> **DATASET RECORDS**:

|---|

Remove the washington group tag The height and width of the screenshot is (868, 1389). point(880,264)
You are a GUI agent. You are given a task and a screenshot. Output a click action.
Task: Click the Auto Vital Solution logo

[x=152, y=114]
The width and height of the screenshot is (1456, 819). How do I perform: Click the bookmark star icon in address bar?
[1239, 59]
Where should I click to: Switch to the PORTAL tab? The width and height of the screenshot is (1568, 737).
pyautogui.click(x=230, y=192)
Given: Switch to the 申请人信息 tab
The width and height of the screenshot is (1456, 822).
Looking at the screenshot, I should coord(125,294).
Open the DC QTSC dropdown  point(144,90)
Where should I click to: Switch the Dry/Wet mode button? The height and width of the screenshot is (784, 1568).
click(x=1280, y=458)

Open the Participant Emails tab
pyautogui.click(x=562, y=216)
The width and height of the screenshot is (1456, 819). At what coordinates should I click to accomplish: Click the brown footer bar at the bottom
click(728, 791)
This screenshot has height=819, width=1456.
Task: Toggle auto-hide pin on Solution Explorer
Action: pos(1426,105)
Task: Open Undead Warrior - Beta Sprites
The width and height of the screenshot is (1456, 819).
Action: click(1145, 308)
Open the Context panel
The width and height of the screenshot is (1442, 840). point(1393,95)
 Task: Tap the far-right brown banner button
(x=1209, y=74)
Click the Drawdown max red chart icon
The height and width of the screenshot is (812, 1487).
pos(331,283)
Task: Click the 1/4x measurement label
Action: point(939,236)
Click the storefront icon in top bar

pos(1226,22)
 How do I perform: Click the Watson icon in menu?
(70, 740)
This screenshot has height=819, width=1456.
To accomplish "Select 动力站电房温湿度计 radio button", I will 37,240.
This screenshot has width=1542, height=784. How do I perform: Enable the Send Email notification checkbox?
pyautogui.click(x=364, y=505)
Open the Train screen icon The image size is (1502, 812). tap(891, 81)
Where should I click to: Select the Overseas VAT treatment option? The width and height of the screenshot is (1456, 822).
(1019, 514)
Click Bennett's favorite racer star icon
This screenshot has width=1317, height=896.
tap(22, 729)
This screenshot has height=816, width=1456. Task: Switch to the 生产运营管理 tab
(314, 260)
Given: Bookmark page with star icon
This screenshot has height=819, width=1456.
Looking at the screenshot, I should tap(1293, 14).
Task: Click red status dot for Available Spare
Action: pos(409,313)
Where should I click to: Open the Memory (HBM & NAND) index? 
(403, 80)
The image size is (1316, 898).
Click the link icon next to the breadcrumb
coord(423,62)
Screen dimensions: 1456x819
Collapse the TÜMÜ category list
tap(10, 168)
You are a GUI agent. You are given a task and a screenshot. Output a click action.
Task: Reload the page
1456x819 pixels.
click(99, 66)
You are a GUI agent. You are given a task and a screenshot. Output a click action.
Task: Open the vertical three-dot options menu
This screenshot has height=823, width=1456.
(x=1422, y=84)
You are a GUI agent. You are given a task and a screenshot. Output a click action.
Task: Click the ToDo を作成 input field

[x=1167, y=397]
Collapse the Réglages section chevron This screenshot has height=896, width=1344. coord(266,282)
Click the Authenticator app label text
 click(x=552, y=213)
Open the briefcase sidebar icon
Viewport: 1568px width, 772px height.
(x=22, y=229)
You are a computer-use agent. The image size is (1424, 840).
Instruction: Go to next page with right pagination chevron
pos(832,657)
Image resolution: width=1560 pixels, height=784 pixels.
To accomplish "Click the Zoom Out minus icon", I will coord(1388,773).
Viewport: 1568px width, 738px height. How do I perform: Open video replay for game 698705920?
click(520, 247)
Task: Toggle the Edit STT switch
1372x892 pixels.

|---|

> **TASK GOAL**:
Using the data above, repeat exactly the lines that begin at the line with "This screenshot has height=816, width=1456." and end at the line with "Collapse the Réglages", both ends included.

> **RESULT OF THE EXERCISE**:
This screenshot has height=816, width=1456. Task: Switch to the 生产运营管理 tab
(314, 260)
Given: Bookmark page with star icon
This screenshot has height=819, width=1456.
Looking at the screenshot, I should tap(1293, 14).
Task: Click red status dot for Available Spare
Action: pos(409,313)
Where should I click to: Open the Memory (HBM & NAND) index? 
(403, 80)
The image size is (1316, 898).
Click the link icon next to the breadcrumb
coord(423,62)
Screen dimensions: 1456x819
Collapse the TÜMÜ category list
tap(10, 168)
You are a GUI agent. You are given a task and a screenshot. Output a click action.
Task: Reload the page
1456x819 pixels.
click(99, 66)
You are a GUI agent. You are given a task and a screenshot. Output a click action.
Task: Open the vertical three-dot options menu
This screenshot has height=823, width=1456.
(x=1422, y=84)
You are a GUI agent. You are given a task and a screenshot. Output a click action.
Task: Click the ToDo を作成 input field

[x=1167, y=397]
Collapse the Réglages section chevron This screenshot has height=896, width=1344. coord(266,282)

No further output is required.